Favourite game

One of my favourite conversations topics for some years now has been around food nostalgia – specifically, what people’s favourite and least favourite meals were when they were growing up. I think it’s fascinating – not only because of the types of food people ate years ago and the reasons they loved or hated things, but because of the distinct memories it brings back for people. I distinctly remember my mum making lasagne for the first time – it was a big deal for a meatandthreeveg family – and most people have a similar recollection in their own childhood. It either turned out well (such as my mum’s lasagne, although it was definitely nothing authentic) or disastrously (Hotel is still scarred by his mum’s curried mince), but either way people remember and there’s always a fondness of recollection when the topic is discussed.

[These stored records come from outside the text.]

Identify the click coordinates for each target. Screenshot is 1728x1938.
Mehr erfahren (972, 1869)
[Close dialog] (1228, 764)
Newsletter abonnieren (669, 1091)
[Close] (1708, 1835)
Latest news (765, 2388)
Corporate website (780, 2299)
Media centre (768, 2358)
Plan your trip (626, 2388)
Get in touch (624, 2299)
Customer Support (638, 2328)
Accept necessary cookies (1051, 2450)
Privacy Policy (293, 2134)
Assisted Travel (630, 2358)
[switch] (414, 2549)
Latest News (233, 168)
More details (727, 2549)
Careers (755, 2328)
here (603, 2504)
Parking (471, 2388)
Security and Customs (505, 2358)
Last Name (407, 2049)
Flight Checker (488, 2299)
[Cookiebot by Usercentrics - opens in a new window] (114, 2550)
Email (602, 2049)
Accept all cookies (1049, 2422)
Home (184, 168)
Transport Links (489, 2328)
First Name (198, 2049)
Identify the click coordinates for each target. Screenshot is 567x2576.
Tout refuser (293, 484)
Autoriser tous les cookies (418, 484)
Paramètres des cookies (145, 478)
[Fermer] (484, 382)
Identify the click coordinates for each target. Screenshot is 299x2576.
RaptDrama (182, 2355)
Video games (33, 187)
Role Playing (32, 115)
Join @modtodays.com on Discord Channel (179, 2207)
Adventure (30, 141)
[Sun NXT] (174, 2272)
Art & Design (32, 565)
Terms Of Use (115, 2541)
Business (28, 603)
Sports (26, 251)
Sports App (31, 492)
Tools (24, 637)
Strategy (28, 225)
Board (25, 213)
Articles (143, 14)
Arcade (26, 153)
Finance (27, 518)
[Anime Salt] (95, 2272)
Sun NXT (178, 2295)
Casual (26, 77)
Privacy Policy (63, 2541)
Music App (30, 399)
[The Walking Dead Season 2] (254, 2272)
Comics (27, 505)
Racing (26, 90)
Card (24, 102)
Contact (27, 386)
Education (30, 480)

For the record, my favourite was my mum’s tuna mornay. When we were small, before my youngest brother joined us, we lived for a while in Papua New Guinea. Food was delivered monthly so other than the fresh things found in the village, supplies had to last for some time. The mornay my mother made was, as a result, the exact opposite of fresh. It is made from long life products (tinned tuna and vegetables, fake cheese – known as kids’ cheese in our family as ‘all kids like it’ according to my mother) and yet all of us look on it with fondness (another fun feature of the game – most people’s best foods are in hindsight revolting by today’s standards). It was a dish that was made towards the end of that month long spell – it was cheap, fed a host of hungry children, and most importantly, it lasted. I make it from time to time and I am slightly ashamed to say I still love it – tinned goodness and all. You couldn’t pay Hotel to eat it; such is the power of the favourite childhood food.

I’m excited about the large traditions in my girl’s life – Christmas, her birthday, Easter nests (because everyone knows bunnies lay their eggs in nests), our annual holiday away with my sister and her boy. But I’m equally excited about the small ones, the ones she grows without any of us realising it. Maybe it’ll be eating raisin toast after winter swimming lessons, reading new books in bed by torchlight because she’s so excited to finish them, playing ‘kicks across the road’ with the football on hot summer days. Of course these are my memories; she’ll make her own. But one thing my favourite game has taught me over the years is that people’s memories are so closely associated with home, with food, with meals – either because they’re hilariously bad (mince, curry powder and sultanas in the microwave, apparently) or because the were new, highly anticipated and possibly mispronounced (that lasagne), or because they are present before you’re even aware of it, familiar and comforting. Like our revolting, apocalypse surviving, delicious tuna mornay.

I spent the afternoon today with her strapped to me as she was clingy and grumpy (which she wouldn’t be if she, say, slept), and did my weekly meal prep with her watching every move. We made the breakfast compote, mixed granola, prepped veggies for steaming or roasting at short notice, sloshed together a soup, and made a lime slice for my mothers’ group tomorrow. She was calm for the afternoon, but it also calmed me to think that we were starting to build food memories together. Simply, daily, non-eventful memories that will probably bring her mirth in the future, like our tacky mornay, but nonetheless be ties to us, to home.